It has been a really fun group to be involved with though I’ll admit that I was looking forward to the end of my term and having a bit more time for other things.  DGRG wasn’t the first group doing digital geographies, but it created an umbrella to gather together activity within the UK.  Indeed, perhaps its most significant achievement has been to lend institutional legitimacy to early career scholars in the UK who are starting to work on questions around the digital.
 
Service activity such as committee work for research groups is one of the less glamorous parts of the sector and, indeed, is sometimes talked about as the ‘domestic labour’ of academia – essential, uncelebrated and disproportionately undertaken by women.  One of my previous line managers always argues that professional bodies like the RGS will take as much of your time as you give them and hence to not let service take over your life.  My view in running the group was to be realistic about what activities our committee and membership actually had the capacity to undertake, rather than engaging in initiative-itis and thus undermining the group’s goodwill and enthusiasm.  Most of the work is, of course, undertaken by committee members volunteering to take on particular tasks, with my role having basically been to act as a coordinator and facilitator.  As a result, I can’t claim credit for the various important projects that happened under my watch, including drawing up an EDI statement for the group, setting up a dissertation prize and establishing a YouTube channel.  Lots of people to thank, not least Sammia, Godwin, Harrison, Jack, Daisy, Jeremy, Hannah, Olivia, Nina and Caitlin from this year's committee, and Doug who volunteered to run this year's (logistically complex) hybrid symposium despite having stepped down from the committee last year.
 
Despite the pandemic, we managed to keep our programme of annual symposia running.  Pre-pandemic we ran these as virtual/in-person hybrid events so the shift to online-only wasn’t particularly problematic for us.
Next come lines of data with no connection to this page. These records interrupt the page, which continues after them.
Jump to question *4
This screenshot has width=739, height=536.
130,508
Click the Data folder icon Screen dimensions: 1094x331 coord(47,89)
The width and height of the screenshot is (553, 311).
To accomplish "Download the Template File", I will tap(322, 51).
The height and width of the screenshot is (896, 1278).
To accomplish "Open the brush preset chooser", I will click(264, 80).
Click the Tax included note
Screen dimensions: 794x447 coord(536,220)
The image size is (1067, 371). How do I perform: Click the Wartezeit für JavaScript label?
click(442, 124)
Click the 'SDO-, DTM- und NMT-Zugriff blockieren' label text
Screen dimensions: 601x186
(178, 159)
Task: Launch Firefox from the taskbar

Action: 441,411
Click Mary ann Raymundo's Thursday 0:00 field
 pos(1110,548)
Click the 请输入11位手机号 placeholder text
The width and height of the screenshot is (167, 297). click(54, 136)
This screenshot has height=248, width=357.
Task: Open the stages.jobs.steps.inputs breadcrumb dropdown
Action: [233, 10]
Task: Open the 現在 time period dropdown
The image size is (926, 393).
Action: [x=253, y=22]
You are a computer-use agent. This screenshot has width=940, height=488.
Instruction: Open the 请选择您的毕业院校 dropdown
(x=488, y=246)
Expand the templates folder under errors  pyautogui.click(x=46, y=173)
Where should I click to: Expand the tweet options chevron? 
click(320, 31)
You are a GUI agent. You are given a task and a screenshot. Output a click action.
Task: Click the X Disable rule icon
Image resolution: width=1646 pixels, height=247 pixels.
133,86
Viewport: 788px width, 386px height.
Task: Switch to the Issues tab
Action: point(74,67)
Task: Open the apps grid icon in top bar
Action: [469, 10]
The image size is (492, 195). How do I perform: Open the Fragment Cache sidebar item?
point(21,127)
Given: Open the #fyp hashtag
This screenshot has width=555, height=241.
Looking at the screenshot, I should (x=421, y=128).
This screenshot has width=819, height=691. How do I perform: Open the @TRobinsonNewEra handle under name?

Indeed, we found larger audiences as people got more used to the idea of attending a symposium virtually.  As a result of one of these onlilne symposia, we got an invitation from Edward Elgar to put an edited collection together.  The result was A research agenda for digital geographies edited by Tess Osborne and myself, which came out earlier this year. 
 
Tess has just taken over chairing DGRG – I’m sure she’ll be much more active than I was!  It’s nice to hand things over at the point where digital geographies is well established as an area of work within UK Geography.  As the edited collection and other activities within the group have demonstrated, this is a thriving area, with lots of really enthusiastic early career folk doing fantastic work.  It’s been great working with the group but I also enjoyed getting a bit more involved with the RGS itself, which is an organisation filled with dedicated and hard working people.  For all that I’m relieved to be taking a step back to focus on other elements of my research, I’ve no doubt that I’ll be drawn back into service with/for the RGS in the future.  Although service activities can be a bit of a chore, it’s rewarding to spend at least some time working for the greater good of the discipline rather than just on your own career goals.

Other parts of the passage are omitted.